Stored items

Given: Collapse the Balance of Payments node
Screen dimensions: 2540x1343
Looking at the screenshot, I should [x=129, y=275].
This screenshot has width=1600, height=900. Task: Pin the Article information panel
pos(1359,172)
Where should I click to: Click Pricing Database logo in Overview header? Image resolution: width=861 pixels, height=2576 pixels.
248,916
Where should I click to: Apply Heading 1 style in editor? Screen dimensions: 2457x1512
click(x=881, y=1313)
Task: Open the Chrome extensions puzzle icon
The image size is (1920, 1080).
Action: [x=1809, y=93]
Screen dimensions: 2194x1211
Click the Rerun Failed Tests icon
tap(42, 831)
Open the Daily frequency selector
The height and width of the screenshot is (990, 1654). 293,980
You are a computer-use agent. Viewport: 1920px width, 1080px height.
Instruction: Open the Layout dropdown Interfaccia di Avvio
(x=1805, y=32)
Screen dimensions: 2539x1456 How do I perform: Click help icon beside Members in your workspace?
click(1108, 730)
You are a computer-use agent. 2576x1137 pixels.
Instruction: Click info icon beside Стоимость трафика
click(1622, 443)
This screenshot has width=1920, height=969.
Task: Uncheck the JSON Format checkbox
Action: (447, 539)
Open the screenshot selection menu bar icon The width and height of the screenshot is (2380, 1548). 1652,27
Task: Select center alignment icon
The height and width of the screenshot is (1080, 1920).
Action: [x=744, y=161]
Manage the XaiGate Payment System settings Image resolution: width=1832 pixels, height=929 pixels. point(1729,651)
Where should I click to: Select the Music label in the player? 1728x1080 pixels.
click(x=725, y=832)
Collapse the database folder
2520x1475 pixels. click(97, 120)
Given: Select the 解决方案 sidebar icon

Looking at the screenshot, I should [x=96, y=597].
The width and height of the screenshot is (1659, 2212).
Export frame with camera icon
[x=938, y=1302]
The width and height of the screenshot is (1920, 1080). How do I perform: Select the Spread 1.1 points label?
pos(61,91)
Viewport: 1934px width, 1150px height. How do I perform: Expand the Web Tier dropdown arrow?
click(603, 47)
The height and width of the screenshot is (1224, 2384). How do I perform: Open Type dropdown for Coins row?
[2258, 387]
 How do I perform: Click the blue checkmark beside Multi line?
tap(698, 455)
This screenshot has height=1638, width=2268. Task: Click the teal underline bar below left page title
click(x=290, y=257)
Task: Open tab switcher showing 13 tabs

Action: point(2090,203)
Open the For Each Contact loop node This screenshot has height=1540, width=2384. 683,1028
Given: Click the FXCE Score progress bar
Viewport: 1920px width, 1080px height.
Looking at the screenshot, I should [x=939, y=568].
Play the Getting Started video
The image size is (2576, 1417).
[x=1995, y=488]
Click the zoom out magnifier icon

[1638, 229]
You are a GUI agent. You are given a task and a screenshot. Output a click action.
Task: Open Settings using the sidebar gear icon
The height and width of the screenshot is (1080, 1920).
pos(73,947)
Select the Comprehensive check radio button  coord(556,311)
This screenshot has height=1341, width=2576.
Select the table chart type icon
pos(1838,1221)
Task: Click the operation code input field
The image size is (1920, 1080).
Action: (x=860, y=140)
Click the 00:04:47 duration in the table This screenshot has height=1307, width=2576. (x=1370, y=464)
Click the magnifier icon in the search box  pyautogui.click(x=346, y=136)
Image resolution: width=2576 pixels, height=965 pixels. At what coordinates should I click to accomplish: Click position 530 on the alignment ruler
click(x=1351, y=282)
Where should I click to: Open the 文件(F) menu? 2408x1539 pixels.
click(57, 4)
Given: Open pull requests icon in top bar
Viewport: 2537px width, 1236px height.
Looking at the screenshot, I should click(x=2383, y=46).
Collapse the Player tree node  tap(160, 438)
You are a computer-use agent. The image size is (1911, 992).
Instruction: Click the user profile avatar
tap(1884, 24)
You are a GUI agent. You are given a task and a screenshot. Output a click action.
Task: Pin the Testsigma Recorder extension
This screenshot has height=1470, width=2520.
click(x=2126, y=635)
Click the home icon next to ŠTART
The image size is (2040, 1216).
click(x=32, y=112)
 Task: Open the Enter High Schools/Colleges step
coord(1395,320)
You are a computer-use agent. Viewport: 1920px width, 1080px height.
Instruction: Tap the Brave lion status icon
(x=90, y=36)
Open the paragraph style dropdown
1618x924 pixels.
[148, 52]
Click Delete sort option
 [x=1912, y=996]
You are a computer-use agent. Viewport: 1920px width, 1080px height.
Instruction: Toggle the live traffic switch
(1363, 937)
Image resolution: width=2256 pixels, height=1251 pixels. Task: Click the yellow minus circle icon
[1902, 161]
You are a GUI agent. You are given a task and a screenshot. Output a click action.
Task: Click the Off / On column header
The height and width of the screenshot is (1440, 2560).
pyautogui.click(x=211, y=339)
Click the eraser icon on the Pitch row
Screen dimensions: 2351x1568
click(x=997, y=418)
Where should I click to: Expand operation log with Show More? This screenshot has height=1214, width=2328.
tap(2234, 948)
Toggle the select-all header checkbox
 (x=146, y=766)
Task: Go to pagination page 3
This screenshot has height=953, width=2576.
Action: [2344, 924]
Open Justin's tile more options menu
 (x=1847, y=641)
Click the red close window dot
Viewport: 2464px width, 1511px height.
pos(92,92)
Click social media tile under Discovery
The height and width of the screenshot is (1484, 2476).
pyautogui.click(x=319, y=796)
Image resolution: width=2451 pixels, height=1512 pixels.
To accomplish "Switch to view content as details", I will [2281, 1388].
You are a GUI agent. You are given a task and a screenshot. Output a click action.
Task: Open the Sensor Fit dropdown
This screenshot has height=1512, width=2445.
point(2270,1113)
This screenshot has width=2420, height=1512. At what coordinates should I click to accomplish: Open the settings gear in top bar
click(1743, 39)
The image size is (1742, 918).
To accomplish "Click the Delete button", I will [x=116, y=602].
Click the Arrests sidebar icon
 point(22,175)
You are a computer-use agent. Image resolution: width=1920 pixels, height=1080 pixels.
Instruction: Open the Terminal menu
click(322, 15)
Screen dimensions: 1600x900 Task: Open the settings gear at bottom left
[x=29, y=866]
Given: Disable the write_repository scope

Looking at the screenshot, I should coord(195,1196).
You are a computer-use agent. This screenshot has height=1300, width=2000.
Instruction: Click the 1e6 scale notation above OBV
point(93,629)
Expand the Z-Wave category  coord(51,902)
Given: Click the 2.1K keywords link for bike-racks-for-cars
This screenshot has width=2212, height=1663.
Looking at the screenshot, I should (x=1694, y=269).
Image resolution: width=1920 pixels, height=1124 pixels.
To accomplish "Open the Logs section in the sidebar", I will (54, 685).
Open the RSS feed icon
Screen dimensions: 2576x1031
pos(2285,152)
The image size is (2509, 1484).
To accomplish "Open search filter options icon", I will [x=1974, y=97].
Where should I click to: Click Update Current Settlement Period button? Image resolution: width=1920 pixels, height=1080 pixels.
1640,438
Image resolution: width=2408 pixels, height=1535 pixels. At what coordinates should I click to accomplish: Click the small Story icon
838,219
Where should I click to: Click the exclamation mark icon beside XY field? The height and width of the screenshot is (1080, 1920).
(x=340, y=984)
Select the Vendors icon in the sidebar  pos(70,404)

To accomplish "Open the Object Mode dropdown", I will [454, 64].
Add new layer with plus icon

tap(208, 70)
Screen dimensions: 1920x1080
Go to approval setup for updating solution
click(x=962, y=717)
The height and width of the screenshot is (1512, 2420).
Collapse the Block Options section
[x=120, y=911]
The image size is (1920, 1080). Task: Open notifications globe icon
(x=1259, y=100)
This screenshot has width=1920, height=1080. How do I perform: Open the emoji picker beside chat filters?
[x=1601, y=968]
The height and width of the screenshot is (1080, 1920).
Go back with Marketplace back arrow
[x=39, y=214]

WORK REQUIRED
Find every line above that contains the word "computer", and return each one.

REPLY
You are a computer-use agent. Viewport: 1920px width, 1080px height.
You are a computer-use agent. 2576x1137 pixels.
You are a computer-use agent. The image size is (1911, 992).
You are a computer-use agent. Viewport: 1920px width, 1080px height.
You are a computer-use agent. Viewport: 1920px width, 1080px height.
You are a computer-use agent. Image resolution: width=1920 pixels, height=1080 pixels.
You are a computer-use agent. This screenshot has height=1300, width=2000.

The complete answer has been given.